McCarthy fears the post-January 6 Republican legislature is putting "people in danger"
Kevin McCarthy, a Republican leader in the House, fears some far-right members of Congress will incite violence against other lawmakers after the January 6 attacks and cited some as a security risk in private conversa...
Updated: 49 months ago2 min read
Lauren Boubert of Colorado and Barry Moore of Alabama.
Kevin McCarthy, a Republican leader in the House, fears some far-right members of Congress will incite violence against other lawmakers after the January 6 attacks and cited some as a security risk in private conversations with party leaders.
According to an audio recording by The New York Times, McCarthy spoke to other members of Congress about his desire to rein in some of the hardliners deeply involved in Donald Trump's efforts to shuffle the 2020 election and undermine the peaceful transfer of power.
But McCarthy did not follow the more challenging steps some Republicans were pushing to take, choosing to seek political deals with the party's most extreme members to advance his career.

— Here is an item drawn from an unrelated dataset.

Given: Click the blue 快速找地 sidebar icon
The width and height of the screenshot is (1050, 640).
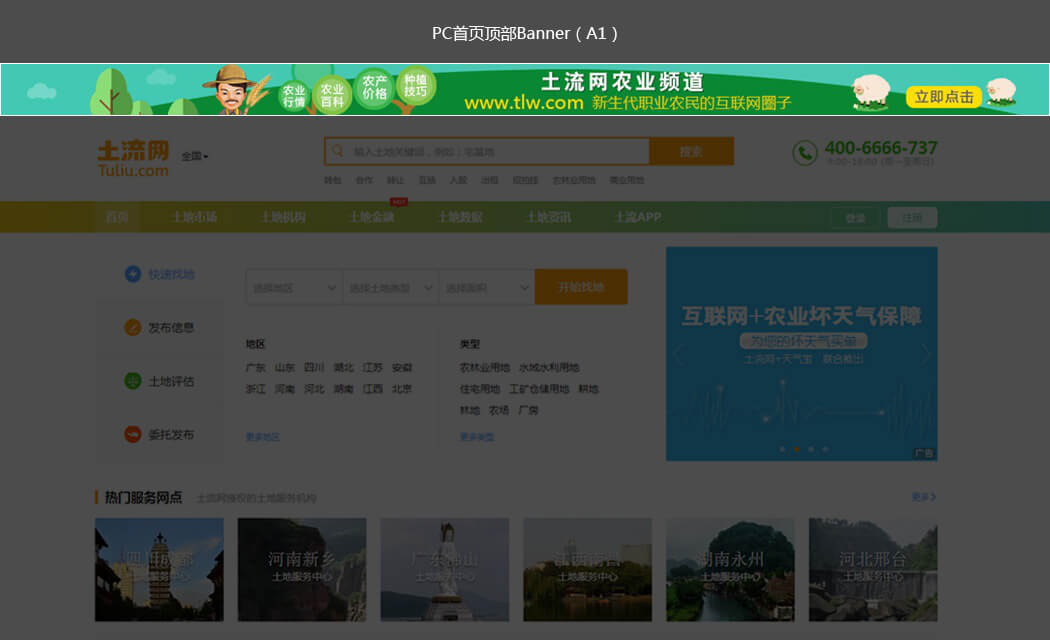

McCarthy's comments are one of the Republican leader's most serious admissions that the party's regular lawmakers played a role in starting violence on January 6, 2021 - and posed a threat in the days following the Capitol attack. An audio recording of the comments was obtained in a report for the upcoming book, This Will Not Pass: Trump, Biden and the Battle for the Future of America.
In a telephone conversation with other Republican leaders on January 10, McCarthy cited representatives from Florida's Matt Gates and Alabama's Mo Brooks. They threatened the safety of other lawmakers and the Capitol compound. But he and his allies discussed several other representatives who made comments they deemed offensive or harmful, including Lauren Boubert of Colorado and Barry Moore of Alabama.
This country is "too crazy," McCarthy said, for its members to speak and tweet recklessly at a crucial time. Brooks and Goetz were the main actors in the eyes of party leaders. Brooks spoke the inflammatory language at the January 6 rally on the National Mall that preceded the Capitol riots. After January 6, Gaetz on TV attacked several Republicans critical of Trump, including Wyoming's Liz Cheney, a leadership team member.
Gaetz's comments worry McCarthy and his colleagues in the leadership - especially the reference to Cheney, who has already been publicly threatened and criticized by Trump's faction in the party for his criticism of the defeated president.